### About this task:
Down to the last line, the material below should be reproduced exactly.

### Task material:
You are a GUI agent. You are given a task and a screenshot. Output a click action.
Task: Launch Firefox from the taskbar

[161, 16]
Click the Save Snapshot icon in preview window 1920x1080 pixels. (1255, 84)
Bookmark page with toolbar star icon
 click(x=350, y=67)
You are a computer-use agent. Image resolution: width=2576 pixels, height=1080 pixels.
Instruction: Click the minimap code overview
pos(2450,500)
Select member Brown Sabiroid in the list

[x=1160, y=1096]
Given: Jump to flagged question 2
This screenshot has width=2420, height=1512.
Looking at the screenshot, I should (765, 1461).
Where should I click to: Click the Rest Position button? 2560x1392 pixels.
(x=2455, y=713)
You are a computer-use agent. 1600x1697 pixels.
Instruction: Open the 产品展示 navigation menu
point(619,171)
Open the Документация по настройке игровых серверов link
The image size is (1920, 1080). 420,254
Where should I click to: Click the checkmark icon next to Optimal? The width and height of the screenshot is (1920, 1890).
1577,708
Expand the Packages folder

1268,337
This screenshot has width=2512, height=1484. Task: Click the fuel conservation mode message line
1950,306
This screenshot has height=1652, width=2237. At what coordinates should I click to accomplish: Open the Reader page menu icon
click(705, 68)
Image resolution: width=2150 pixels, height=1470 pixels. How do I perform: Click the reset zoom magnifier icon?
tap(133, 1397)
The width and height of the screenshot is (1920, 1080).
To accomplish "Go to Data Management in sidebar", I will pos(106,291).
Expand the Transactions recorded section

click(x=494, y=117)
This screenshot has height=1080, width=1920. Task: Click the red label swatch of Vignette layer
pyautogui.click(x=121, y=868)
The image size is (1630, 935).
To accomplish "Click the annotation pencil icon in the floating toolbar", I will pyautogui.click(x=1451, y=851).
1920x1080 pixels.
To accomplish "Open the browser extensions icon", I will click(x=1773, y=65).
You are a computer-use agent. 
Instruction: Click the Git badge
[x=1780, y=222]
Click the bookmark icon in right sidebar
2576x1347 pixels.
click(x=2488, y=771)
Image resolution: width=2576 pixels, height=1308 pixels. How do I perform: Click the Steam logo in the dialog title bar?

### Response to this task:
You are a GUI agent. You are given a task and a screenshot. Output a click action.
Task: Launch Firefox from the taskbar

[161, 16]
Click the Save Snapshot icon in preview window 1920x1080 pixels. (1255, 84)
Bookmark page with toolbar star icon
 click(x=350, y=67)
You are a computer-use agent. Image resolution: width=2576 pixels, height=1080 pixels.
Instruction: Click the minimap code overview
pos(2450,500)
Select member Brown Sabiroid in the list

[x=1160, y=1096]
Given: Jump to flagged question 2
This screenshot has width=2420, height=1512.
Looking at the screenshot, I should (765, 1461).
Where should I click to: Click the Rest Position button? 2560x1392 pixels.
(x=2455, y=713)
You are a computer-use agent. 1600x1697 pixels.
Instruction: Open the 产品展示 navigation menu
point(619,171)
Open the Документация по настройке игровых серверов link
The image size is (1920, 1080). 420,254
Where should I click to: Click the checkmark icon next to Optimal? The width and height of the screenshot is (1920, 1890).
1577,708
Expand the Packages folder

1268,337
This screenshot has width=2512, height=1484. Task: Click the fuel conservation mode message line
1950,306
This screenshot has height=1652, width=2237. At what coordinates should I click to accomplish: Open the Reader page menu icon
click(705, 68)
Image resolution: width=2150 pixels, height=1470 pixels. How do I perform: Click the reset zoom magnifier icon?
tap(133, 1397)
The width and height of the screenshot is (1920, 1080).
To accomplish "Go to Data Management in sidebar", I will pos(106,291).
Expand the Transactions recorded section

click(x=494, y=117)
This screenshot has height=1080, width=1920. Task: Click the red label swatch of Vignette layer
pyautogui.click(x=121, y=868)
The image size is (1630, 935).
To accomplish "Click the annotation pencil icon in the floating toolbar", I will pyautogui.click(x=1451, y=851).
1920x1080 pixels.
To accomplish "Open the browser extensions icon", I will click(x=1773, y=65).
You are a computer-use agent. 
Instruction: Click the Git badge
[x=1780, y=222]
Click the bookmark icon in right sidebar
2576x1347 pixels.
click(x=2488, y=771)
Image resolution: width=2576 pixels, height=1308 pixels. How do I perform: Click the Steam logo in the dialog title bar?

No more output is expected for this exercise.